> **What you are asked to do**
Each record below should be printed exactly as it was written.
[Data to use — start]
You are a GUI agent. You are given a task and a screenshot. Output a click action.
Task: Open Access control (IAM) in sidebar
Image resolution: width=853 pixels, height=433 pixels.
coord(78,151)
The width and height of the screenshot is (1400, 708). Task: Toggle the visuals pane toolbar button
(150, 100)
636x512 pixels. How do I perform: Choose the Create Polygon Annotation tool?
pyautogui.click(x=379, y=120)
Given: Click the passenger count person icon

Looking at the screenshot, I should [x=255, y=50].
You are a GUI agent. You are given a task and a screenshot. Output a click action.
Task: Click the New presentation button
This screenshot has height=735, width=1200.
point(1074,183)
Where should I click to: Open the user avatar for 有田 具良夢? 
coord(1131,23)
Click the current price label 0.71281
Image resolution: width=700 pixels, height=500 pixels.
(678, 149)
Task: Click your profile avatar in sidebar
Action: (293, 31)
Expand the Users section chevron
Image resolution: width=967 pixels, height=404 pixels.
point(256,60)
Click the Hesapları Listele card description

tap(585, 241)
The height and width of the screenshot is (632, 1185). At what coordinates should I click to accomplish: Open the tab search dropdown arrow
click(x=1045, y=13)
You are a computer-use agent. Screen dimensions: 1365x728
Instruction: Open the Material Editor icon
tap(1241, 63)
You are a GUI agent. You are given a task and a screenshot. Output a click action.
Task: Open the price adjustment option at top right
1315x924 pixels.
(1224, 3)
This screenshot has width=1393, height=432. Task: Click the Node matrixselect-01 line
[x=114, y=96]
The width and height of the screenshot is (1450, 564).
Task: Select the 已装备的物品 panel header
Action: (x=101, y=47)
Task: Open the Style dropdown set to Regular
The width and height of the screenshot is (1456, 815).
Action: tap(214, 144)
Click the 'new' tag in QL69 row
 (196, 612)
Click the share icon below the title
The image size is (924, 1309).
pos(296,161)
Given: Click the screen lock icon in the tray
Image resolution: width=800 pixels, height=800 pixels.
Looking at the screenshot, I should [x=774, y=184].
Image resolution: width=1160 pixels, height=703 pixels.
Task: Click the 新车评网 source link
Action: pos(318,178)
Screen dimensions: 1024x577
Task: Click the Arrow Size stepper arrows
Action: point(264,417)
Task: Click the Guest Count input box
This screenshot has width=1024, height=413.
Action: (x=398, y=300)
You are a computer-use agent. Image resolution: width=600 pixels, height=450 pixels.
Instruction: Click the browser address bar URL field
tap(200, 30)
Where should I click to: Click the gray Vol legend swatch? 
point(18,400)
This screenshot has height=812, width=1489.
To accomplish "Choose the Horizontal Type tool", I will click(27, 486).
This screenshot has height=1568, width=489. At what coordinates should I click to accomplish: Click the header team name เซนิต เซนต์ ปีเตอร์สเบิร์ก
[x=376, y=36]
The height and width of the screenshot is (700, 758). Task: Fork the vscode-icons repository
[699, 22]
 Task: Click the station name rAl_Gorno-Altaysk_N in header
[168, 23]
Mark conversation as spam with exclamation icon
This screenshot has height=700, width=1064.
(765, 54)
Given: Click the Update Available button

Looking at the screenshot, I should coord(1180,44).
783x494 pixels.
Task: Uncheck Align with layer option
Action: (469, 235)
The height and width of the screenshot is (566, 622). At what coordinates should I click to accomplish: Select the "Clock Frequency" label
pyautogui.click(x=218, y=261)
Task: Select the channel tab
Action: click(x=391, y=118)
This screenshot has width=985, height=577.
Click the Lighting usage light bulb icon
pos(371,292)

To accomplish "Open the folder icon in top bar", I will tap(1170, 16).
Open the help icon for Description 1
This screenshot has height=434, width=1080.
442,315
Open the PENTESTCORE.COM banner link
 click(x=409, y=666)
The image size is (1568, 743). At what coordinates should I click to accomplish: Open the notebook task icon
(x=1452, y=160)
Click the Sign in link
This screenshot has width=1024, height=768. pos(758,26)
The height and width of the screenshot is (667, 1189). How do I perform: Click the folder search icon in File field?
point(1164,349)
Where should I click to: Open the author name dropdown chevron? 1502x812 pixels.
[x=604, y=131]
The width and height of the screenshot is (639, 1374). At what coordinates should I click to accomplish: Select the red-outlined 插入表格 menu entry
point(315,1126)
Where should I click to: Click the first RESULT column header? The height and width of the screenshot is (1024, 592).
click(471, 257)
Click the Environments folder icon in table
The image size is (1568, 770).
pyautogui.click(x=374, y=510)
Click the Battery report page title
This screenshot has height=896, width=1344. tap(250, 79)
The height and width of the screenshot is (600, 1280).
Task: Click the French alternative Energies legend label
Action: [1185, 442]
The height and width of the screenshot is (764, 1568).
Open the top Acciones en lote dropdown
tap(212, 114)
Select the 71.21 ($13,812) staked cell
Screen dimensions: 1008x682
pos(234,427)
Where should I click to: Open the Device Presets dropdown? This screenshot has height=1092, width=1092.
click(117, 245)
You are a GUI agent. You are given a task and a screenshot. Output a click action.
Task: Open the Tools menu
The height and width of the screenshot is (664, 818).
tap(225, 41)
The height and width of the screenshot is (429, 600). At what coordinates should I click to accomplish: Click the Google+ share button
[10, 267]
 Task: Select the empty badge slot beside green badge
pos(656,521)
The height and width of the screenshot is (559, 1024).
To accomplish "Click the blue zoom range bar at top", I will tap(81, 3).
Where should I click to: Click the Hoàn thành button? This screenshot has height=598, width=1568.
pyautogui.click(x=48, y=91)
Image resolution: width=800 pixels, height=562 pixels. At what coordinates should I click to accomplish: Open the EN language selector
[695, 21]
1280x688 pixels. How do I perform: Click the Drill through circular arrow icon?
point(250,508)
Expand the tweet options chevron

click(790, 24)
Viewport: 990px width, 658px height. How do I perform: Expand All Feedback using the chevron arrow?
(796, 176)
[Data to use — finish]
> **Exercise output**
You are a GUI agent. You are given a task and a screenshot. Output a click action.
Task: Open Access control (IAM) in sidebar
Image resolution: width=853 pixels, height=433 pixels.
coord(78,151)
The width and height of the screenshot is (1400, 708). Task: Toggle the visuals pane toolbar button
(150, 100)
636x512 pixels. How do I perform: Choose the Create Polygon Annotation tool?
pyautogui.click(x=379, y=120)
Given: Click the passenger count person icon

Looking at the screenshot, I should [x=255, y=50].
You are a GUI agent. You are given a task and a screenshot. Output a click action.
Task: Click the New presentation button
This screenshot has height=735, width=1200.
point(1074,183)
Where should I click to: Open the user avatar for 有田 具良夢? 
coord(1131,23)
Click the current price label 0.71281
Image resolution: width=700 pixels, height=500 pixels.
(678, 149)
Task: Click your profile avatar in sidebar
Action: (293, 31)
Expand the Users section chevron
Image resolution: width=967 pixels, height=404 pixels.
point(256,60)
Click the Hesapları Listele card description

tap(585, 241)
The height and width of the screenshot is (632, 1185). At what coordinates should I click to accomplish: Open the tab search dropdown arrow
click(x=1045, y=13)
You are a computer-use agent. Screen dimensions: 1365x728
Instruction: Open the Material Editor icon
tap(1241, 63)
You are a GUI agent. You are given a task and a screenshot. Output a click action.
Task: Open the price adjustment option at top right
1315x924 pixels.
(1224, 3)
This screenshot has width=1393, height=432. Task: Click the Node matrixselect-01 line
[x=114, y=96]
The width and height of the screenshot is (1450, 564).
Task: Select the 已装备的物品 panel header
Action: (x=101, y=47)
Task: Open the Style dropdown set to Regular
The width and height of the screenshot is (1456, 815).
Action: tap(214, 144)
Click the 'new' tag in QL69 row
 (196, 612)
Click the share icon below the title
The image size is (924, 1309).
pos(296,161)
Given: Click the screen lock icon in the tray
Image resolution: width=800 pixels, height=800 pixels.
Looking at the screenshot, I should [x=774, y=184].
Image resolution: width=1160 pixels, height=703 pixels.
Task: Click the 新车评网 source link
Action: pos(318,178)
Screen dimensions: 1024x577
Task: Click the Arrow Size stepper arrows
Action: point(264,417)
Task: Click the Guest Count input box
This screenshot has width=1024, height=413.
Action: (x=398, y=300)
You are a computer-use agent. Image resolution: width=600 pixels, height=450 pixels.
Instruction: Click the browser address bar URL field
tap(200, 30)
Where should I click to: Click the gray Vol legend swatch? 
point(18,400)
This screenshot has height=812, width=1489.
To accomplish "Choose the Horizontal Type tool", I will click(27, 486).
This screenshot has height=1568, width=489. At what coordinates should I click to accomplish: Click the header team name เซนิต เซนต์ ปีเตอร์สเบิร์ก
[x=376, y=36]
The height and width of the screenshot is (700, 758). Task: Fork the vscode-icons repository
[699, 22]
 Task: Click the station name rAl_Gorno-Altaysk_N in header
[168, 23]
Mark conversation as spam with exclamation icon
This screenshot has height=700, width=1064.
(765, 54)
Given: Click the Update Available button

Looking at the screenshot, I should coord(1180,44).
783x494 pixels.
Task: Uncheck Align with layer option
Action: (469, 235)
The height and width of the screenshot is (566, 622). At what coordinates should I click to accomplish: Select the "Clock Frequency" label
pyautogui.click(x=218, y=261)
Task: Select the channel tab
Action: click(x=391, y=118)
This screenshot has width=985, height=577.
Click the Lighting usage light bulb icon
pos(371,292)

To accomplish "Open the folder icon in top bar", I will tap(1170, 16).
Open the help icon for Description 1
This screenshot has height=434, width=1080.
442,315
Open the PENTESTCORE.COM banner link
 click(x=409, y=666)
The image size is (1568, 743). At what coordinates should I click to accomplish: Open the notebook task icon
(x=1452, y=160)
Click the Sign in link
This screenshot has width=1024, height=768. pos(758,26)
The height and width of the screenshot is (667, 1189). How do I perform: Click the folder search icon in File field?
point(1164,349)
Where should I click to: Open the author name dropdown chevron? 1502x812 pixels.
[x=604, y=131]
The width and height of the screenshot is (639, 1374). At what coordinates should I click to accomplish: Select the red-outlined 插入表格 menu entry
point(315,1126)
Where should I click to: Click the first RESULT column header? The height and width of the screenshot is (1024, 592).
click(471, 257)
Click the Environments folder icon in table
The image size is (1568, 770).
pyautogui.click(x=374, y=510)
Click the Battery report page title
This screenshot has height=896, width=1344. tap(250, 79)
The height and width of the screenshot is (600, 1280).
Task: Click the French alternative Energies legend label
Action: [1185, 442]
The height and width of the screenshot is (764, 1568).
Open the top Acciones en lote dropdown
tap(212, 114)
Select the 71.21 ($13,812) staked cell
Screen dimensions: 1008x682
pos(234,427)
Where should I click to: Open the Device Presets dropdown? This screenshot has height=1092, width=1092.
click(117, 245)
You are a GUI agent. You are given a task and a screenshot. Output a click action.
Task: Open the Tools menu
The height and width of the screenshot is (664, 818).
tap(225, 41)
The height and width of the screenshot is (429, 600). At what coordinates should I click to accomplish: Click the Google+ share button
[10, 267]
 Task: Select the empty badge slot beside green badge
pos(656,521)
The height and width of the screenshot is (559, 1024).
To accomplish "Click the blue zoom range bar at top", I will tap(81, 3).
Where should I click to: Click the Hoàn thành button? This screenshot has height=598, width=1568.
pyautogui.click(x=48, y=91)
Image resolution: width=800 pixels, height=562 pixels. At what coordinates should I click to accomplish: Open the EN language selector
[695, 21]
1280x688 pixels. How do I perform: Click the Drill through circular arrow icon?
point(250,508)
Expand the tweet options chevron

click(790, 24)
Viewport: 990px width, 658px height. How do I perform: Expand All Feedback using the chevron arrow?
(796, 176)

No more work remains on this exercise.